(Stored entries)
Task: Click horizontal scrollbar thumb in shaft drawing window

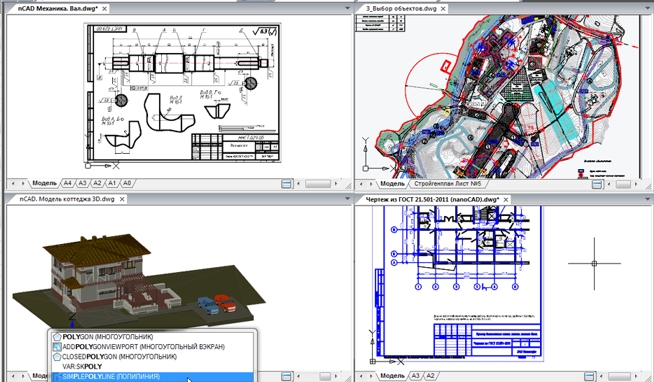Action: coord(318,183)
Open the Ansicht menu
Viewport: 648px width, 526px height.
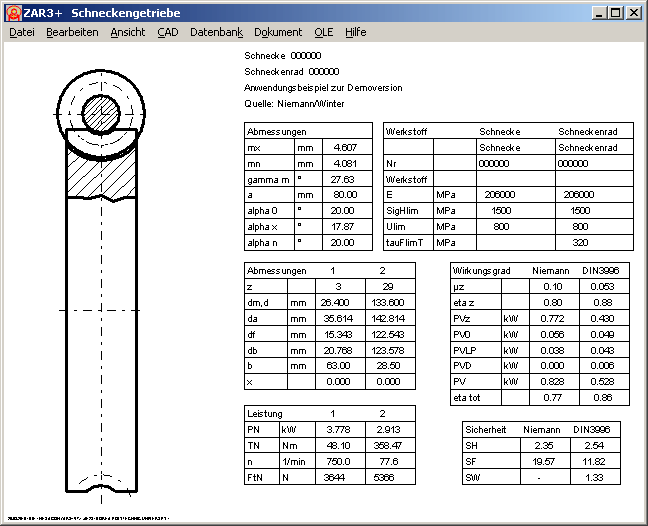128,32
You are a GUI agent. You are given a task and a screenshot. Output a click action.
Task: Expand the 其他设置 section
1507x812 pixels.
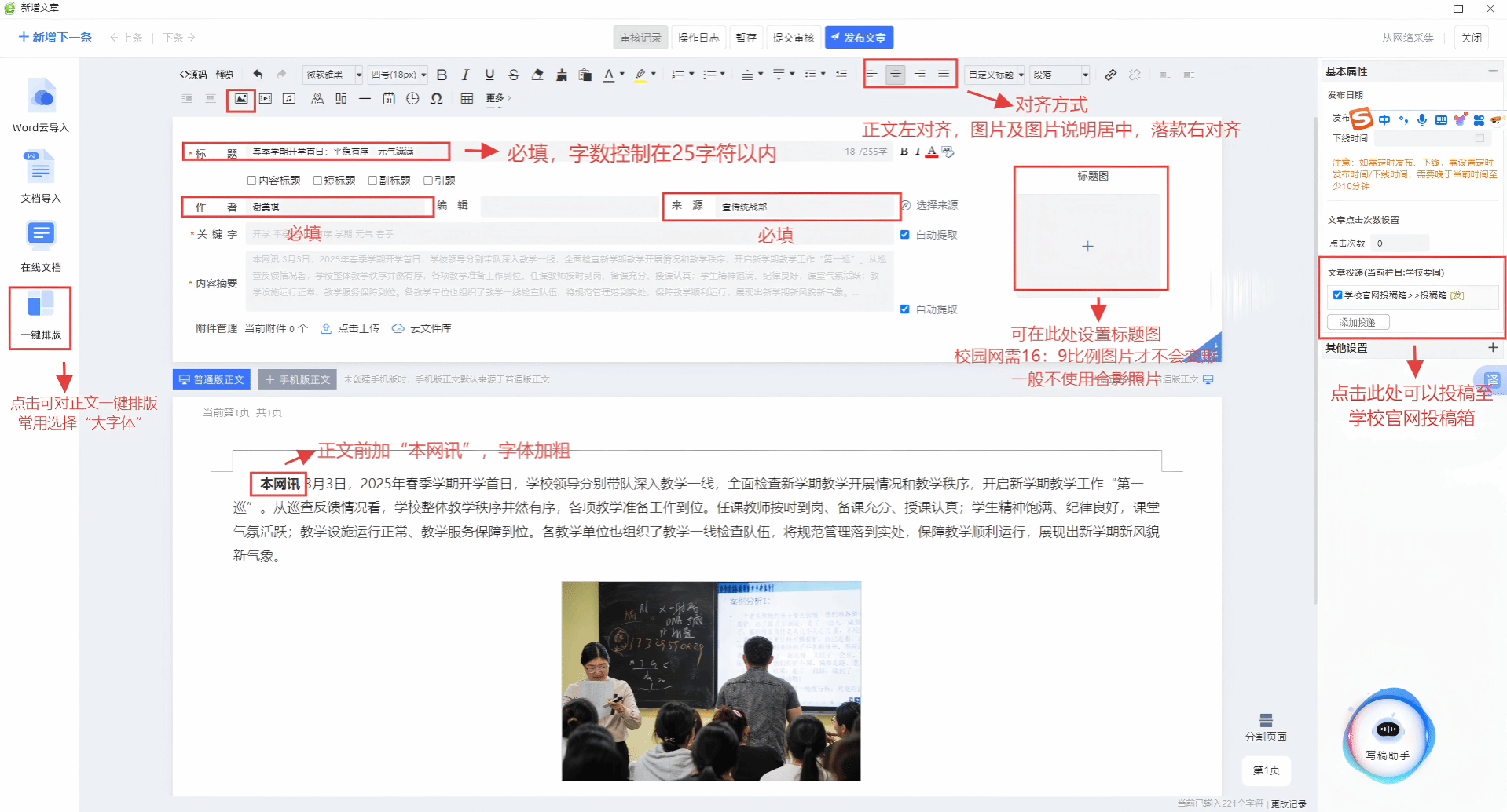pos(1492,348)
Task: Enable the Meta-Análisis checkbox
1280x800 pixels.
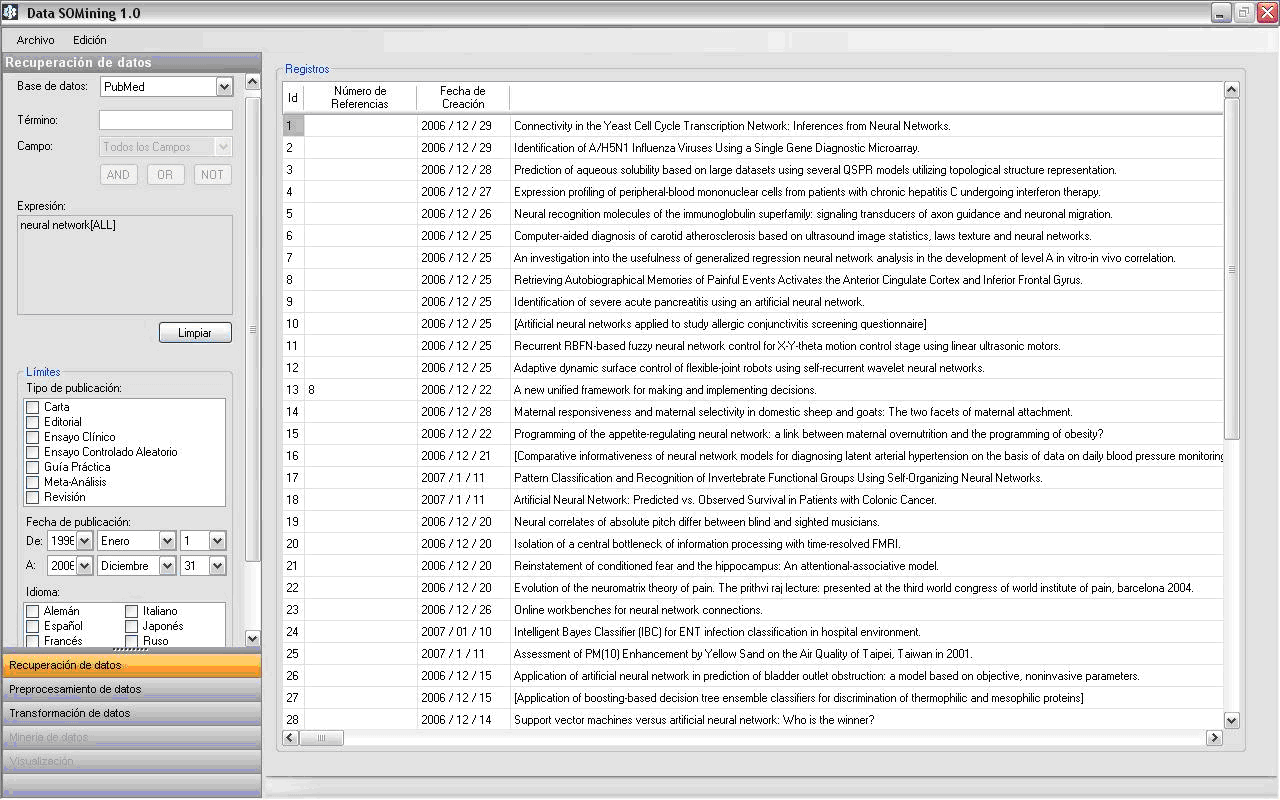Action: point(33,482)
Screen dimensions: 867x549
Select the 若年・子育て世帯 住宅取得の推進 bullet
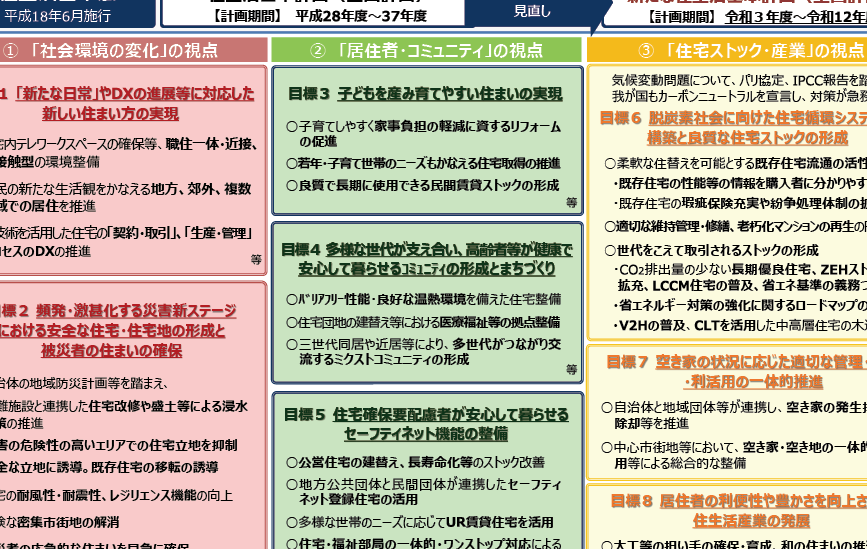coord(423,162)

● **WHAT IS BEING ASKED**: You are asked to reproduce each line above exactly, but to exclude the pictures.

● **RESPONSE BOX**:
Task: Click horizontal scrollbar thumb in shaft drawing window

Action: coord(318,183)
Open the Ansicht menu
Viewport: 648px width, 526px height.
128,32
You are a GUI agent. You are given a task and a screenshot. Output a click action.
Task: Expand the 其他设置 section
1507x812 pixels.
pos(1492,348)
Task: Enable the Meta-Análisis checkbox
1280x800 pixels.
Action: point(33,482)
Screen dimensions: 867x549
Select the 若年・子育て世帯 住宅取得の推進 bullet
coord(423,162)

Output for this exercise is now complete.